The Economist has a pretty dramatic cover piece this week. The title is "The Return of Economic Nationalism," and the cover shows a hand clawing its way out of the ground in a graveyard full of names such as Smoot/Hawley. In the piece, they argue:
Economic nationalism—the urge to keep jobs and capital at home—is both turning the economic crisis into a political one and threatening the world with depression. If it is not buried again forthwith, the consequences will be dire.
I have to say, their reaction seems a bit overblown to me. Yes, there have been some recent efforts to impose new trade barriers: raising tariffs, imposing more anti-dumping measures, and inserting discriminatory provisions in procurement legislation (the "Buy America" issue), among other things. But I think we need to keep things in perspective. Prior to these recent events, we did not have anything close to complete free trade.
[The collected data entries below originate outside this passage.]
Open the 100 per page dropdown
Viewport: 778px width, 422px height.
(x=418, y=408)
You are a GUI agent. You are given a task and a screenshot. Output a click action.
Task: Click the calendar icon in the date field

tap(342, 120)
As Fred Bergsten recently put it:
"The WTO rules are very porous," said C. Fred Bergsten, director of the Peterson Institute for International Economics, a Washington think tank. "If you simply say live up to your rules, you still have massive scope for what I call legal protectionism."
Along the same lines, I was only half-joking when I said last week that "'protectionist power balance between all the big countries' is a pretty good description of the GATT/WTO in general." The point is, it's not as though we have gone from free trade to autarky in recent months. Rather, we went from a situation with a good deal of protectionism to a situation with a little bit more protectionism. I haven't been involved with these issues for as long as some of this blog's readers, but I've been following since about the early 1990s. From what I can recall, there have always been strong criticisms of free trade and many calls for protectionism. It may be a little worse today, but not by much.
The important thing, though, and the difference from the 1930s, the period everyone keeps warning us about, is that the basic rules-based international trading system is still intact. Countries are free to impose legal protectionism, as they always were. They cannot, however, violate international trade rules, just as they could not before the recent financial crisis.
I agree that it's important to keep an eye on the growth of protectionist measures. They are a real concern, and having the WTO (and others) monitor this is a good idea But I think that we (that is, free traders) should be wary of using overblown rhetoric, or else we risk losing some credibility.
That's my view, anyway. I'd by happy to hear it if someone disagrees, though.